→ Document:
Add top k [COG-1862] (#743)

## Description Add ability to define top-k for Cognee search types Insights, RAG and GRAPH Completion ## DCO Affirmation I affirm that all code in every commit of this pull request conforms to the terms of the Topoteretes Developer Certificate of Origin.
2025-04-17 14:01:35 +02:00 · 2025-04-17 14:01:35 +02:00 · da332e85fe
commit da332e85fe
parent f13607cf18
5 changed files with 26 additions and 9 deletions
--- a/cognee/api/v1/search/search.py
+++ b/cognee/api/v1/search/search.py
@ -13,6 +13,7 @@ async def search(
    user: User = None,
    datasets: Union[list[str], str, None] = None,
    system_prompt_path: str = "answer_simple_question.txt",
+    top_k: int = 10,
 ) -> list:
    # We use lists from now on for datasets
    if isinstance(datasets, str):
@ -25,7 +26,12 @@ async def search(
        raise UserNotFoundError

    filtered_search_results = await search_function(
-        query_text, query_type, datasets, user, system_prompt_path=system_prompt_path
+        query_text,
+        query_type,
+        datasets,
+        user,
+        system_prompt_path=system_prompt_path,
+        top_k=top_k,
    )

(Item position entries)

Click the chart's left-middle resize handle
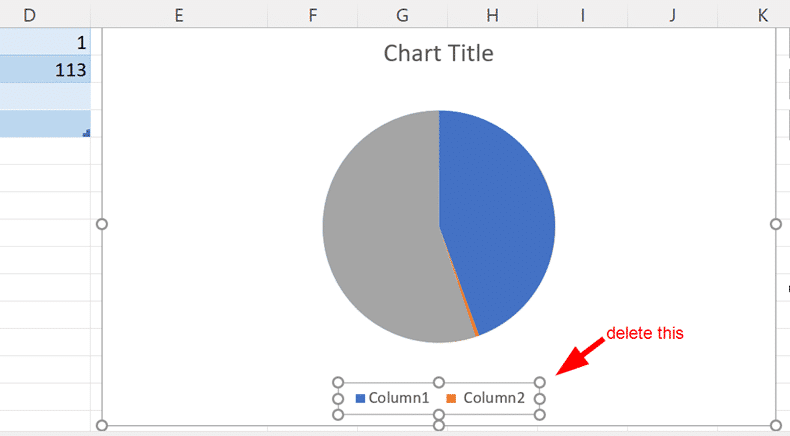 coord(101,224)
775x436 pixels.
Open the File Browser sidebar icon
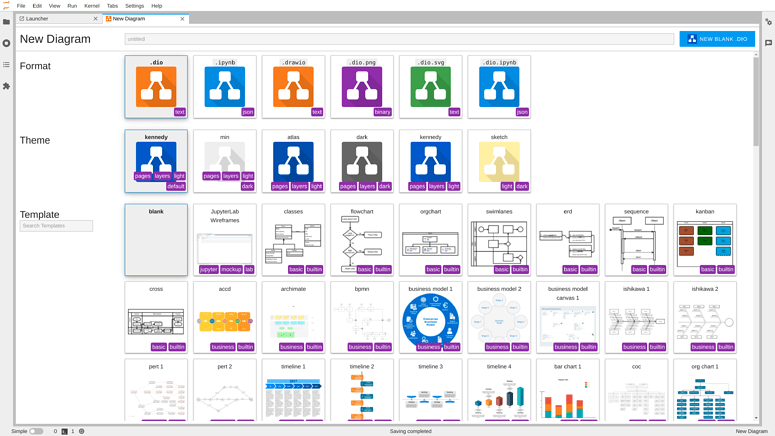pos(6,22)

--

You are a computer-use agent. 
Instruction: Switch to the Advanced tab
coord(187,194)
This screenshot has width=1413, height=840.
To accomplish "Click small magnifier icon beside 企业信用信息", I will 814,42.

→ What is asked:
(1) Reproduce the portion of the commit page that begins with the words containing "Add top k [COG-1862]" and ends with "Certificate of Origin.".
(2) Proceed with the commit page from the point at which it stops.

→ Task-by-task outputs:
(1)
Add top k [COG-1862] (#743)

## Description Add ability to define top-k for Cognee search types Insights, RAG and GRAPH Completion ## DCO Affirmation I affirm that all code in every commit of this pull request conforms to the terms of the Topoteretes Developer Certificate of Origin.

(2)
    return filtered_search_results
--- a/cognee/modules/retrieval/completion_retriever.py
+++ b/cognee/modules/retrieval/completion_retriever.py
@ -26,7 +26,9 @@ class CompletionRetriever(BaseRetriever):
        found_chunks = await vector_engine.search("DocumentChunk_text", query, limit=self.top_k)
        if len(found_chunks) == 0:
            raise NoRelevantDataFound
-        return found_chunks[0].payload["text"]
+        # Combine all chunks text returned from vector search (number of chunks is determined by top_k
+        chunks_payload = [found_chunk.payload["text"] for found_chunk in found_chunks]
+        return "\n".join(chunks_payload)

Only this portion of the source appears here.